A Língua Brasileira de Sinais é a verdadeira protagonista de “A História que eu Vejo”, projeto que incentiva um novo olhar sobre práticas artísticas e pedagógicas envolvendo crianças surdas. Engana-se, porém, que apenas elas participam. Ouvintes também são convidados a estar junto, sendo este o grande diferencial da ação.
As atividades acontecem até esta quarta-feira (26) na Escola Municipal de Educação Bilíngue Francisco Suderland Bastos Mota, no bairro Parque Dois Irmãos, em Fortaleza. São contações de histórias, produção de objetos cênicos, músicas específicas, entre outros conteúdos, destinados a 20 estudantes do Ensino Fundamental da instituição.
A apresentação final de todo esse processo acontece exatamente nesta quarta. “O projeto inicia com uma contação de história em Libras feita pela equipe, mas no decorrer das oficinas as crianças vão aprendendo outras coisas. Por fim, começam a passar por um processo de conscientização do próprio corpo, do corpo performático, para contar as próprias histórias”.
Quem explica é a artista e professora Luciellen Castro, 32, cearense criadora do projeto. Segundo ela, a dinâmica artística é inteiramente democrática, abarcando tanto crianças surdas quanto ouvintes, e atribuindo a todas a condução geral da programação. É a primeira vez que Fortaleza recebe a iniciativa após passar por Brasília e Rio de Janeiro.
“Desde o princípio a ideia do projeto é estar em escolas públicas porque acreditamos no ensino público, nesse espaço que precisa ser potencializado. É onde as crianças muitas vezes não têm acessibilidade para estar em projetos artísticos – devido a transporte, condições financeiras, carência etc – e a gente se sente muito privilegiado e grato por isso”.

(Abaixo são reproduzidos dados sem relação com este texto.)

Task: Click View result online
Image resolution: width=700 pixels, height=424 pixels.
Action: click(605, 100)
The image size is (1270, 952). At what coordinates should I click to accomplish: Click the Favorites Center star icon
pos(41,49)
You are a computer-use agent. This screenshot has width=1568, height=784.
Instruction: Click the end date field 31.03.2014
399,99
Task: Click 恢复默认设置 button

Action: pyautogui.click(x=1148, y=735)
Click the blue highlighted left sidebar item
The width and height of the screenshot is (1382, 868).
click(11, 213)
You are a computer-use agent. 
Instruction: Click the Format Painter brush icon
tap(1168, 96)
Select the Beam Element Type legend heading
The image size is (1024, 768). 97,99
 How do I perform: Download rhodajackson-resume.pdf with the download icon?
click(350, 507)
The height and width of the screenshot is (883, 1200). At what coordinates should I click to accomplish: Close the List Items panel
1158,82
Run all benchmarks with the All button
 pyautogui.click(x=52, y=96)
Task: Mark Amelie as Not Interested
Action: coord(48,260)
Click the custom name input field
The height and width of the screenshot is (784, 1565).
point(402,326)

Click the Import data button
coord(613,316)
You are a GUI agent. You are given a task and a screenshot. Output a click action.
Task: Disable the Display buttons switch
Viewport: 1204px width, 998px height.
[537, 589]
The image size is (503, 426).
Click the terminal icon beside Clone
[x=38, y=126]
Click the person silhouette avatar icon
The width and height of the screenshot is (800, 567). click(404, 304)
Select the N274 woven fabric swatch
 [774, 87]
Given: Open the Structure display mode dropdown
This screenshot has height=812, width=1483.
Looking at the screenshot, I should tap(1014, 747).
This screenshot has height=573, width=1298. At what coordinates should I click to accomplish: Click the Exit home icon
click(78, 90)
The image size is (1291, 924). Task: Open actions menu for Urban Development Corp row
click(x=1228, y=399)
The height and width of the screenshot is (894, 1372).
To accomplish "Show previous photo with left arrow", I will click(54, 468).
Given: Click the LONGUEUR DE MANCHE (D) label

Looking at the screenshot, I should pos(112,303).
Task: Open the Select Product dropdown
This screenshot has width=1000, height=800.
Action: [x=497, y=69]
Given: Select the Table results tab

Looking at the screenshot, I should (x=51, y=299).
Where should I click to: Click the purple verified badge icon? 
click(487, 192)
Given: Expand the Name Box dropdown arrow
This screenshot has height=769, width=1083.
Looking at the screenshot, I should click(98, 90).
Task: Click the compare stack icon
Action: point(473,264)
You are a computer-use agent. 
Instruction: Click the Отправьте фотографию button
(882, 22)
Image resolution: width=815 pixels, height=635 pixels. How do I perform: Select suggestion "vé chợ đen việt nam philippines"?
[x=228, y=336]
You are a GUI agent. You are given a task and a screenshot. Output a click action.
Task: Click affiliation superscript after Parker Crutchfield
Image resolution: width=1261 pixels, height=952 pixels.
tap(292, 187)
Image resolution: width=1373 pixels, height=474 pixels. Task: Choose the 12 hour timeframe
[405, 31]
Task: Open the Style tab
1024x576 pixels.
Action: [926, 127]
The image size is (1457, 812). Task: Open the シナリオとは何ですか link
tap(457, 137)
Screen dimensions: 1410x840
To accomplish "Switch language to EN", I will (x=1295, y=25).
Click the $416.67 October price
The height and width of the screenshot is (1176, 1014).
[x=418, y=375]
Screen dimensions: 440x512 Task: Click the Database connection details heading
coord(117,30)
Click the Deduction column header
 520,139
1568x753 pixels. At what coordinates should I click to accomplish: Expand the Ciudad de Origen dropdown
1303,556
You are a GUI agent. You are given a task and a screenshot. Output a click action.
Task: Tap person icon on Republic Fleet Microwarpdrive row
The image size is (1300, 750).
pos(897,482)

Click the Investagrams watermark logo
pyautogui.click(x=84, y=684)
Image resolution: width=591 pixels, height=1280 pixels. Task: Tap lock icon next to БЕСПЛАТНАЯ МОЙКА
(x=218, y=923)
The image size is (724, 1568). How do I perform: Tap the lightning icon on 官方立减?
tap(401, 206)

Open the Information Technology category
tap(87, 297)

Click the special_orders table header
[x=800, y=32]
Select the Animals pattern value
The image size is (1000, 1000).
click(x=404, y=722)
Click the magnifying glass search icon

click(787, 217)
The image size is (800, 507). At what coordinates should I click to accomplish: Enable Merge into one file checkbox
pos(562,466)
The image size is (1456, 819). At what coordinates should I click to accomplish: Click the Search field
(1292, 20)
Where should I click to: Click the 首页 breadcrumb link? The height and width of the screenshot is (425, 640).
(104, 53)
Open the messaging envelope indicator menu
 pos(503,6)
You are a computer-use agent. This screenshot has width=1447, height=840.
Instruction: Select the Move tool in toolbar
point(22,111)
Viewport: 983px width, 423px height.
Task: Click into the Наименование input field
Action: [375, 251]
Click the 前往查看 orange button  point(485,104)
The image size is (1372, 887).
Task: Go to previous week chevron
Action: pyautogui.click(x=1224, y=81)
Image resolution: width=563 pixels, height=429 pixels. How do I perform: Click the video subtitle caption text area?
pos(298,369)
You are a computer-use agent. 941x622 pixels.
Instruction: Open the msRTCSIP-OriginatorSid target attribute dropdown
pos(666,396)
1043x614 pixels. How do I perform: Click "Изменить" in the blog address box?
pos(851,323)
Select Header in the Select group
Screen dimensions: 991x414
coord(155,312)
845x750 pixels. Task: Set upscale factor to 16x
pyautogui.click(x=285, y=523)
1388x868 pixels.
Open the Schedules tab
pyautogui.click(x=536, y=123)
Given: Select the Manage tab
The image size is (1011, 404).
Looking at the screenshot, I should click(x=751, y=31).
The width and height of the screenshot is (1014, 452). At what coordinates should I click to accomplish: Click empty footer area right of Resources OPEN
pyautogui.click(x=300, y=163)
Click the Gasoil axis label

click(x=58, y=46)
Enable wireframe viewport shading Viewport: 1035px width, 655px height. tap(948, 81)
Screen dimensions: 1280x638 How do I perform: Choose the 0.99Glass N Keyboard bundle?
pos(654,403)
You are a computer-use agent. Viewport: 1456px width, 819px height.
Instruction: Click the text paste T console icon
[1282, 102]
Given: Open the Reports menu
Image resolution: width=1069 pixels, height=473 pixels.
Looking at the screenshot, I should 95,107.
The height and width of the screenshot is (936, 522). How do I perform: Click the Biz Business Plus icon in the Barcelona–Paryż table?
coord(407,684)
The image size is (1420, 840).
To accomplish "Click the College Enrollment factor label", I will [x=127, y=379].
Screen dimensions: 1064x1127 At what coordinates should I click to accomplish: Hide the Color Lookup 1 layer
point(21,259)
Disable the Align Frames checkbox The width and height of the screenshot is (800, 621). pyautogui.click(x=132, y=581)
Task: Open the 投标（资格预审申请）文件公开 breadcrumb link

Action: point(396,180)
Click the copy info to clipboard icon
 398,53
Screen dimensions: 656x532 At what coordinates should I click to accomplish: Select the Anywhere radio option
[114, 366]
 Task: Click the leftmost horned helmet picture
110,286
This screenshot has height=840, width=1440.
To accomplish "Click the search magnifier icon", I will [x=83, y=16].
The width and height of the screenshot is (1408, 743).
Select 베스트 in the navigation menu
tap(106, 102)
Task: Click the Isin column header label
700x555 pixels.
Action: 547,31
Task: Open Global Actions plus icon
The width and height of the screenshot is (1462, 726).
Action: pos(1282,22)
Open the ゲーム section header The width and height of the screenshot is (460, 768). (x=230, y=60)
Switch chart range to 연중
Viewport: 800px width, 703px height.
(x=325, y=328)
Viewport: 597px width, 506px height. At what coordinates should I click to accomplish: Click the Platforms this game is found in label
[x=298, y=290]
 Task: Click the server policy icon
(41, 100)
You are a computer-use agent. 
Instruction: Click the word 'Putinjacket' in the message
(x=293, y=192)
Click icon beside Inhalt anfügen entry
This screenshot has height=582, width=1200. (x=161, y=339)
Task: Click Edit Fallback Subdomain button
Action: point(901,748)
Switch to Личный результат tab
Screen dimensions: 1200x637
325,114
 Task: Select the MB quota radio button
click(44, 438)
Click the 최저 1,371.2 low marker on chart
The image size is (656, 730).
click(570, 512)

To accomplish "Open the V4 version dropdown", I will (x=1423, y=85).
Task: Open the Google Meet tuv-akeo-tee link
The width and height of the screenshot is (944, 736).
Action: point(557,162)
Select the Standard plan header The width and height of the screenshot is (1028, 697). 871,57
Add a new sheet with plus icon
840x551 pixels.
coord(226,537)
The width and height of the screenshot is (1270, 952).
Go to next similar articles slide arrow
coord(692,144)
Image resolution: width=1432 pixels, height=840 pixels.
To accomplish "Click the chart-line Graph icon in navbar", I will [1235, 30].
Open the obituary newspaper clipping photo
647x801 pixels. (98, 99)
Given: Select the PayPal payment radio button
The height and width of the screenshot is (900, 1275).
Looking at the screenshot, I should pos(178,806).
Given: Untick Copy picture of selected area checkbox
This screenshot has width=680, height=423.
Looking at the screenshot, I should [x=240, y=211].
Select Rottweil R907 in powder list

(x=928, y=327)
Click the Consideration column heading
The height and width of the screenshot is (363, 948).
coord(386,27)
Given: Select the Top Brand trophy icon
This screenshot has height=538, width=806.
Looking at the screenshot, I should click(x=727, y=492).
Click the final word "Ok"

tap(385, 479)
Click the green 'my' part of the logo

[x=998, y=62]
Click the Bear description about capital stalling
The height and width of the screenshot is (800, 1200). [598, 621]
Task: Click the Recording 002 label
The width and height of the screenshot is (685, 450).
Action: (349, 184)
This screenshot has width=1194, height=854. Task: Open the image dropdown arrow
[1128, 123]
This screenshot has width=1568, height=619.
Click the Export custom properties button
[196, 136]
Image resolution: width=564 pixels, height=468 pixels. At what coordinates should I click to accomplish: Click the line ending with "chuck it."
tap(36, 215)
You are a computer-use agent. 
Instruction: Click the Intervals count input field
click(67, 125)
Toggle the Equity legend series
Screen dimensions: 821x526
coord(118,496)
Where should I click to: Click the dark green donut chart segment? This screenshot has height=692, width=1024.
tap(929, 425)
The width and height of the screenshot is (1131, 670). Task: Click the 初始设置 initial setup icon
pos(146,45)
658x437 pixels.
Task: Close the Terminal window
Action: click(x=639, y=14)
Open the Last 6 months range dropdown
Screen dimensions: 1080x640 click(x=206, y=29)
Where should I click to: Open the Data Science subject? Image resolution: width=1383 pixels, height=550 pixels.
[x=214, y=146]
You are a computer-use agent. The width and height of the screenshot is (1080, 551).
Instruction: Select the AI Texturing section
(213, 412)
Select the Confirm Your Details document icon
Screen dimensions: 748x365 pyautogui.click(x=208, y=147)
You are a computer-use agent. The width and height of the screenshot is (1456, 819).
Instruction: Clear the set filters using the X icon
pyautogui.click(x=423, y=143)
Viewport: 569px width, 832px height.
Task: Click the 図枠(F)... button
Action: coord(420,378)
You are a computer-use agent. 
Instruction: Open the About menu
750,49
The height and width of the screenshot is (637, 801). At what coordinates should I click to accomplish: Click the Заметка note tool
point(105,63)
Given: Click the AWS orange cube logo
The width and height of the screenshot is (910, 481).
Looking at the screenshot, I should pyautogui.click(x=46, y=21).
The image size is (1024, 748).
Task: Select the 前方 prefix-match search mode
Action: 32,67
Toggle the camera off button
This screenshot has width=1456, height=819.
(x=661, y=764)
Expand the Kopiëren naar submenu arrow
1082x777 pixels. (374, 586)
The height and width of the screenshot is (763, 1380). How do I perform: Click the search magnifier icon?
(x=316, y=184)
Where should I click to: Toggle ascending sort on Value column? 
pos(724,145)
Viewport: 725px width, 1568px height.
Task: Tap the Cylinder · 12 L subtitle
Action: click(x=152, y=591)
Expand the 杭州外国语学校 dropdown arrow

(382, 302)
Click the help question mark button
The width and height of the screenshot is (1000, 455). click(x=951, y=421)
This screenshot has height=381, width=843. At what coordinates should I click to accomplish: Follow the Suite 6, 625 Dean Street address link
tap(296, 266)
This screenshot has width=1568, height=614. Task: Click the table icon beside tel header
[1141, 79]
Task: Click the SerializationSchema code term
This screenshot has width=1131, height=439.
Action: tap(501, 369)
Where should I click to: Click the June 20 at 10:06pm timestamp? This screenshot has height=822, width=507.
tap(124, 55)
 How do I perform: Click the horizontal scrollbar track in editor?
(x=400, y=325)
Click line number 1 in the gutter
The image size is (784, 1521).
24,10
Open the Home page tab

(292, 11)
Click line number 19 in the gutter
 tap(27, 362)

Desafios e potencialidades
Garantir que todas as crianças sintam-se incluídas na ação é um dos maiores desafios de “A História que eu Vejo”. Isso porque tanto as histórias narradas pelo projeto quanto as oficinas desenvolvidas por ele são pensadas diretamente para o público surdo.
O entendimento do grupo é que, no cotidiano, os surdos são pessoas que acabam sendo muitas vezes esquecidas ou sem acesso facilitado a produções artísticas. “Outro desafio é apresentar ferramentas ao longo das oficinas com o objetivo de dar autonomia para as crianças, para que sejam protagonistas das próprias produções, criações e apresentações”.
Graduada em Teatro, Luciellen contextualiza que a ideia nasceu em Brasília, ganhou nova tessitura no Rio de Janeiro ao também incluir a comunidade escolar na dinâmica, e agora chega a Fortaleza com grande adesão. Não à toa, a procura de professores de outras escolas para que o projeto – contemplado pela Lei Paulo Gustavo – possa ser desenvolvido lá.
A riqueza está nos detalhes. Escuta atenta, presença marcante e investimento em elementos cênicos – como palco, caixas grandes para chamar atenção e uma caixa específica com maior uso da parte grave para reverberar mais forte entre crianças surdas e, assim, permitir que elas sintam a vibração – são pontos-chave nesse processo de encantamento e conhecimento.
“Acho que a parte mais bonita do nosso projeto é essa socialização em si. Porque não adianta colocar, por exemplo, uma criança surda numa escola de ouvintes com intérprete do lado se não acontece interação entre eles. Por isso que, na formação do projeto, durante as oficinas, o foco é elas construírem, criarem e produzirem juntas”.
De forma pessoal, Luciellen não pretende parar. A artista desenvolve um projeto de teatro musical infantil intitulado “O Menino e o Tempo”. Nele, um dos personagens fala em Libras e toda a história perpassa por essa língua, mais uma vez trazendo-a como protagonista da cena.